Each has a well-known name. And, of little import to the voters, most have had little of substance to say.

In the Indian political arena, gestures are more important than programs; issues are secondary to flamboyance and style. Feudal landlords control entire constituencies in the six states of the Hindi belt - Uttar Pradesh, Madhya Pradesh, Haryana, Bihar, Himachal Pradesh, and Rajasthan.

The Congress (I) Party, hoping for a massive outpouring of sympathy for the inexperienced son of the assassinated Indira Gandhi, is seeking a simple vote of confidence in the Nehru-Gandhi dynasty.

Twenty million posters of the slain prime minister call out from the country's railway stations, lampposts, and every conceivable wall. Printed is her last message, from a speech in Orissa State on Oct. 30, the day before she died: ''If I die today every drop of my blood will invigorate the nation.'' Next to a poster here in Bulandshahr are smaller posters of Rajiv Gandhi and of Amitabh Bachchan, the larger-than-life film star.

Other than the sympathy factor, the Congress (I) is running on a platform of national unity - that only it can ''save the nation'' from a host of unnamed ''foreign and domestic threats.''

Violence and the exchange of money have always accompanied Indian campaigns.

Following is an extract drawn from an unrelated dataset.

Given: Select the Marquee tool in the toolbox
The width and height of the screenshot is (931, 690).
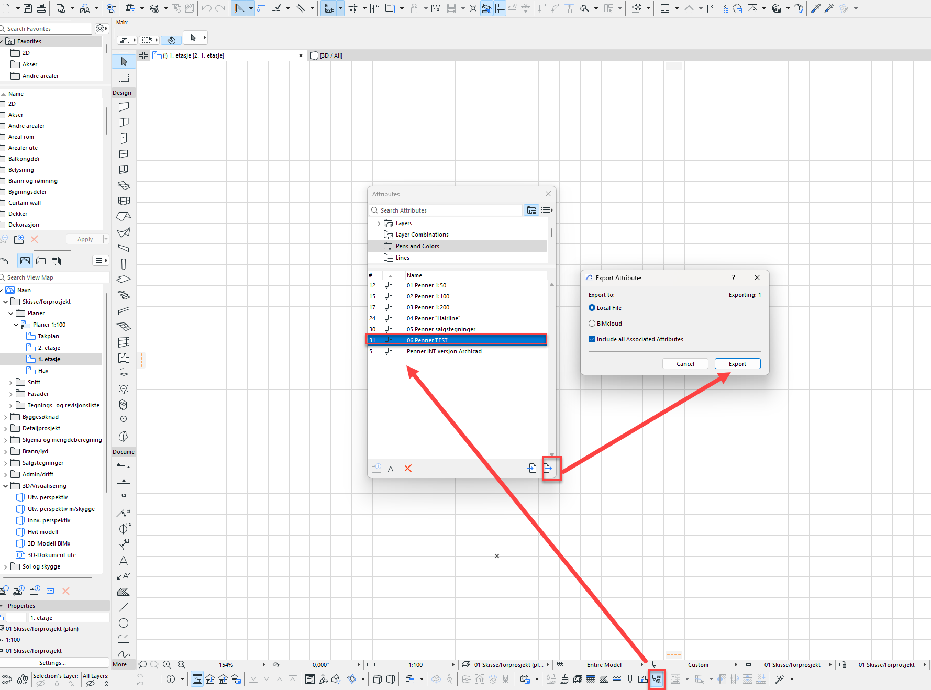Looking at the screenshot, I should (x=124, y=78).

This is why the elections are being scattered over three days: to enable security forces to police the polling booths. Here in Uttar Pradesh, Ram Lal, a local party leader, said that party workers should have guns.

The question of security has become particularly acute during this campaign, as there are fears for Rajiv Gandhi's personal safety. If Mr. Gandhi were to be killed now, Indian democracy would face an even greater challenge than it did when his mother was killed. There is no clear successor, either within or outside the party.

During the campaign, the Congress (I) has charged that the opposition is unable to run the country and that it lacks an ideology.

One is hard pressed to dispute the latter charge. Only twice since independence in 1947 has India been ruled by anyone other than a member of the Gandhi-Nehru house. The first exception was Lal Bahadur Shastri, who served as prime minister from 1964 to 1966. The second break came in 1977 when, as a reaction to Mrs. Gandhi's emergency rule, the opposition swept to power, capturing 295 seats in Parliament with 41.3 percent of the vote. Never in an Indian election has any party captured a majority of the vote.

But after two years of a five-year term, the Janata coalition fell apart because of the quarrels of its leaders.

Today, the opposition parties are led by the same men. One of the overriding weaknesses of India's democratic system is that it has never been able to spawn a viable two-party system or an opposition of credibility or strength. Perhaps this is the result of the overriding stature of Jawaharlal Nehru, who was independent India's first prime minister, then of his daughter, Indira Gandhi, and now, perhaps, of her son.

Except for the leaders of the two communist parties, all of the opposition leaders are former Congressmen. They had been split from or were kicked out of the grand old Indian National Congress, far more over personality differences than ideology.

''I don't think that (having a strong opposition party) makes a difference,'' Mrs. Gandhi told the Monitor in a 1982 interview. ''Because democracy is not whether there is an opposition or not, but whether the people can express their views.''

Despite all of the odds against the voters, they have continued to do this. For India's democratic system is steeped in tradition and Indian national pride.